While the peace negotiations were on-going, and would ultimately culminate in the guns of war finally going silent at exactly 1100 hours on 11 Nov, 1918, the war was still being fought and hard. The Allies were determined to push the Central Powers back as much as possible. At the end of the war, they wanted to have taken as much ground from the Germans and Austro-Hungarians as they could.

The American Expeditionary Force (AEF), participating in the Continental European War, and without the fatigue of their battleworn allies, were at the forefront of this renewed push. We’ve talked in the past about many of these men. Daniel Daly  and his “Come on, you sons of bitches, do you want to live forever?” or “Retreat hell! We just got here!”
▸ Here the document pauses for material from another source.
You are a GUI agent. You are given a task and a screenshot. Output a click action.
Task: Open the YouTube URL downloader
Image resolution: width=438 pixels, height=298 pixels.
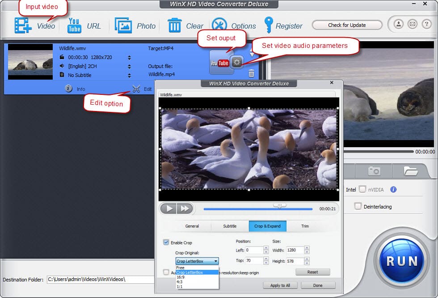[74, 26]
Part of the AEF was the 77th Infantry Division (77th ID). Known as the “Liberty Division” in honor of their shoulder patch which bore solely the Statue of Liberty or the “Metropolitan Division”, the division was made of predominantly men from New York. So many men came from New York City and its immigrant background that the men of the division spoke 42 different languages or dialects. That many of them had experienced hardship and suffering in earlier life would help them in their coming war.

The division fought with distinction during World War I and again do so in World War II. In the latter conflict they fought in the Pacific Theater at Guam alongside US Marines. The Marines would give the men of the 77th ID a sign of their utmost respect when they took to calling them the “77th Marine Division.”
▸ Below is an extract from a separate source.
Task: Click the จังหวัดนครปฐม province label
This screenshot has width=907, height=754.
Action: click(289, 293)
One officer of the 77th Infantry Division was Charles Whittlesey. Born to a logger in the Green Bay Wisconsin area in 1884, the family moved to Massachusetts when he was 10. He’d go on to complete collegiate Williams College and law school at Harvard. He then settled in New York City where he opened his own practice. While in New York he was a member of the American Socialist Party, but eventually outgrew their increasingly extremist ways and left the group.

When the US entered World War I in 1917 Whittlesey left his law partnership to enlist in the Army and join the fight. As a 33 year-old professional, he could have probably secured a relatively “safe” staff officer position, but he shipped for France as a captain of infantry in early 1918.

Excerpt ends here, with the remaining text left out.